"Cold start" procedure for broken RMQ cluster

542 views
Skip to first unread message

Albert Meyer

unread,
Oct 8, 2019, 8:20:54 PM10/8/19
to rabbitmq-users
At a previous employer we used a "cold start" procedure that we would run when RMQ got hosed. It would delete queues and erlang cookies, or something, and then RMQ would start fresh. Where can I find a document that describes this "cold start" process?

Wesley Peng

unread,
Oct 8, 2019, 9:09:53 PM10/8/19
to rabbitm...@googlegroups.com
Hi
May you use a docker to host and start rabbitmq? that would do better.

regards.

Michael Klishin

unread,
Oct 8, 2019, 10:45:23 PM10/8/19
to rabbitmq-users
Instead of looking for a "cold start procedure" I'd try to understand what happened, including by posting logs to this list.

To reset a node that is running, use `rabbitmqctl stop_app; rabbitmqctl reset; rabbitmqctl start_app`. That would wipe out the node's
database and "reload" it.

If the node is not running, move its data directory and restart it.

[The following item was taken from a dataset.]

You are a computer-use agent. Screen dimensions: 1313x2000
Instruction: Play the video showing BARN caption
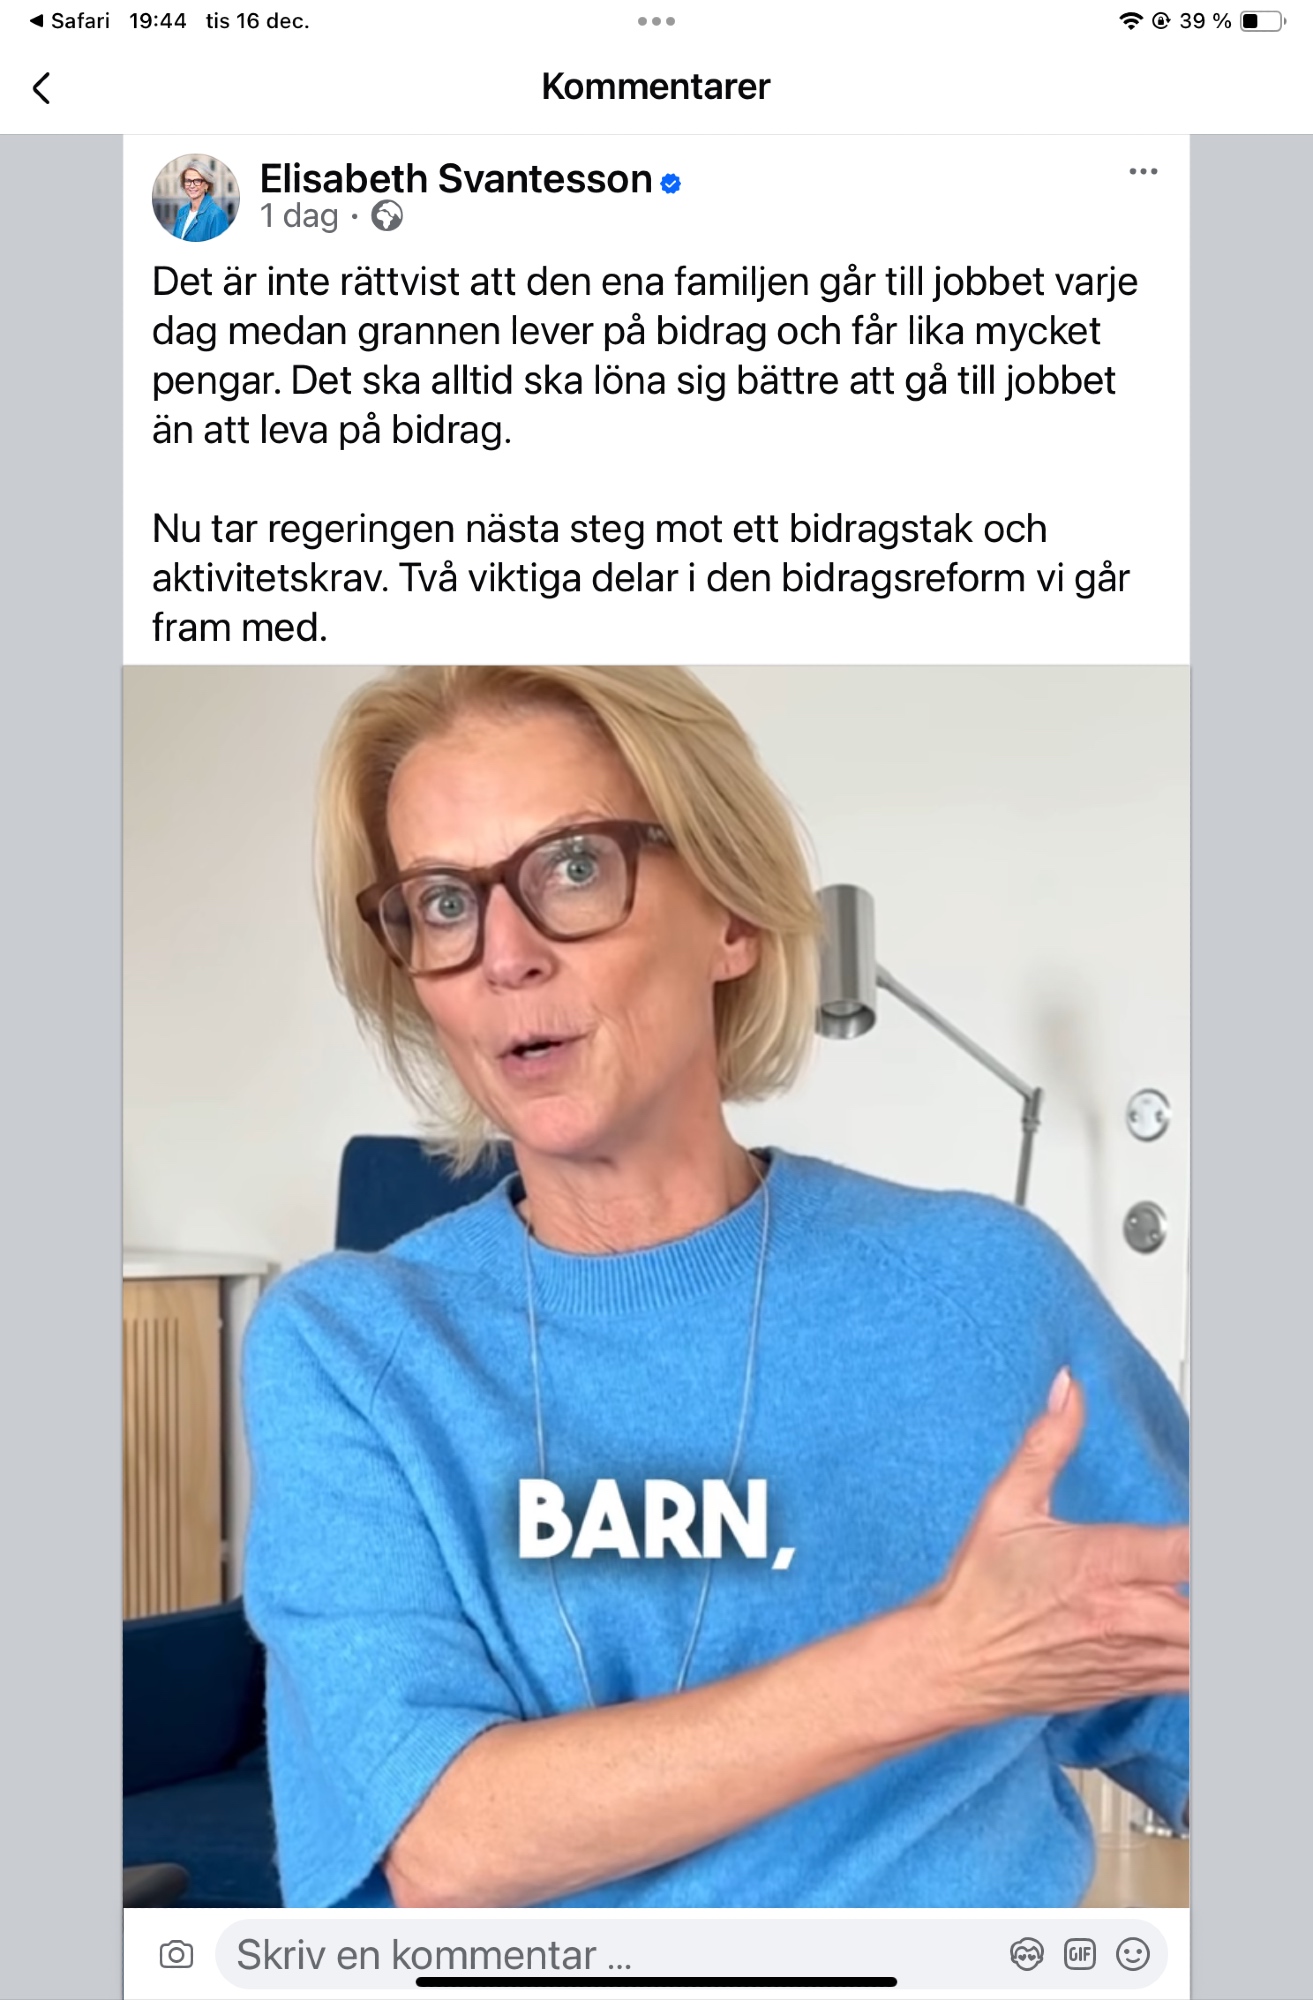(x=656, y=1286)
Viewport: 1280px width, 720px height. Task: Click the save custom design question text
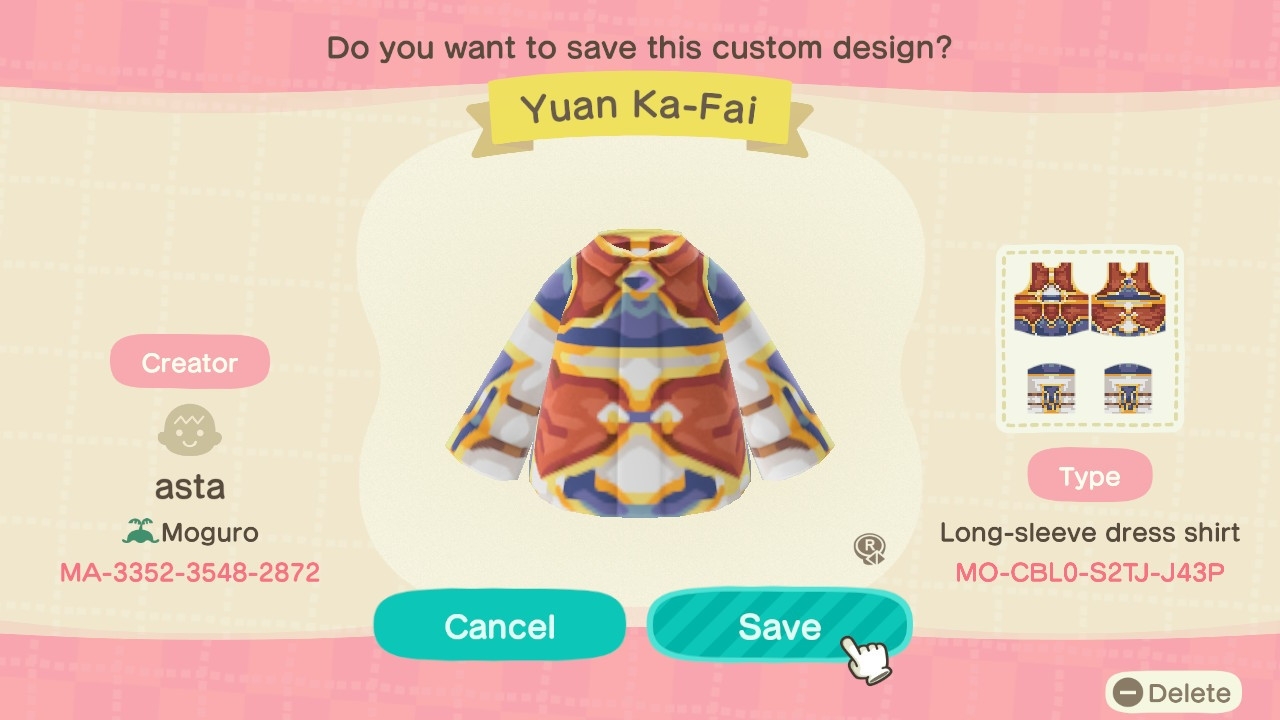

That's it. You don't need to delete the Erlang cookie
unless there are reasons to reset it specifically.

On Tue, Oct 8, 2019 at 7:21 PM Albert Meyer <albert...@gmail.com> wrote:
At a previous employer we used a "cold start" procedure that we would run when RMQ got hosed. It would delete queues and erlang cookies, or something, and then RMQ would start fresh. Where can I find a document that describes this "cold start" process?

--
You received this message because you are subscribed to the Google Groups "rabbitmq-users" group.
To unsubscribe from this group and stop receiving emails from it, send an email to rabbitmq-user...@googlegroups.com.
To view this discussion on the web, visit https://groups.google.com/d/msgid/rabbitmq-users/c1f147bb-af00-4684-be20-fdf10a0131db%40googlegroups.com.


--
MK

Staff Software Engineer, Pivotal/RabbitMQ

Albert Meyer

unread,
Oct 9, 2019, 2:12:41 PM10/9/19
to rabbitmq-users
Hi Michael,

Thank you for your advice! The trouble started with the notifications.info queue filling up and messages not being consumed. I tried to clear the queue but I think I may have deleted it because I don't see it in the web interface anymore. Do I need to re-create it?

The error in neutron-server.log is "MessageDeliveryFailure: Unable to connect to AMQP server on us01odc-dev1-ctrl1.internal.synopsys.com:5672 after None tries: Queue.declare: (404) NOT_FOUND - failed to perform operation on queue 'notifications.info' in vhost '/' due to timeout"

After stop, reset and start I seem to have no users. I created an admin user, and also the openstack user that I see in neutron.conf, and then restarted neutron services. Now I see this in the RabbitMQ log (10 lines per second)

Channel error on connection <0.30102.61> (10.195.116.12:50264 -> 10.195.116.10:5672, vhost: '/', user: 'openstack'), channel 1:
operation basic.publish caused a channel exception not_found: no exchange 'reply_058bfcfb64a24474916d7523c708d112' in vhost '/'




On Tuesday, October 8, 2019 at 7:45:23 PM UTC-7, Michael Klishin wrote:
Instead of looking for a "cold start procedure" I'd try to understand what happened, including by posting logs to this list.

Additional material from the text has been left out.